Accounts Receivable, Net
Accounts receivable, net, includes billed and unbilled amounts due from customers. Unbilled receivables include revenue recognized that exceeds the amount billed to the customer, provided the billing is not contingent upon future performance, and we have the unconditional right to future payment with only the passage of time required. Both billed and unbilled amounts due are stated at their net estimated realizable value.
We maintain an allowance for credit losses to provide for the estimated amount of receivables that will not be collected. Each reporting period, we evaluate the collectability of our trade accounts receivable based on a number of factors, such as age of the accounts receivable balances, credit quality, historical experience, and current and future economic conditions that may affect a customer’s ability to pay.
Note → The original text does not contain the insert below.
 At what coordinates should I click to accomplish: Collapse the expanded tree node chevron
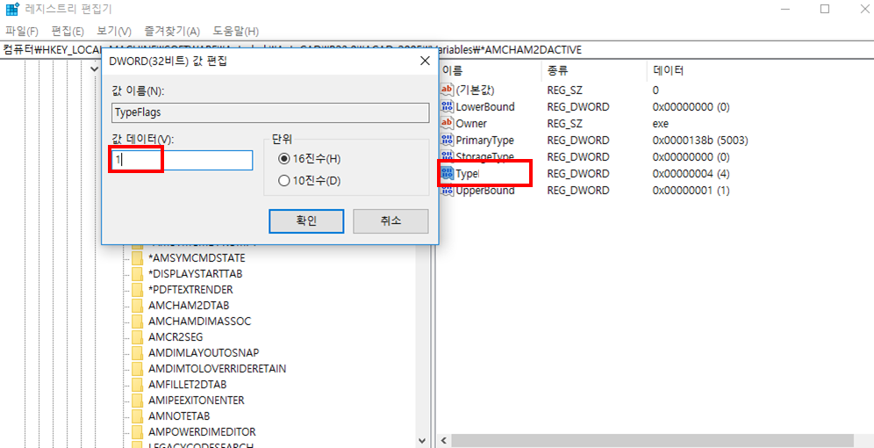[x=94, y=68]
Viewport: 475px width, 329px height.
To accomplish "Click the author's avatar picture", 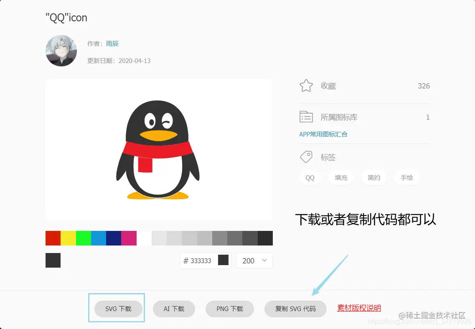I will [61, 51].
At the end of 2023 and 2022, the allowances for credit losses were immaterial.
Inventories
Inventories are stated at the lower of cost or net realizable value. Cost is computed using standard cost, which approximates actual cost. Adjustments are also made to reduce the cost of inventory for estimated excess or obsolete balances. Factors influencing these adjustments include declines in demand that impact inventory purchasing forecasts, technological changes, product lifecycle and development plans, component cost trends, product pricing, physical deterioration, and quality issues. If our estimate used to reserve for excess and obsolete inventory differs from what is expected, we may be required to recognize additional reserves, which would negatively impact our gross margin.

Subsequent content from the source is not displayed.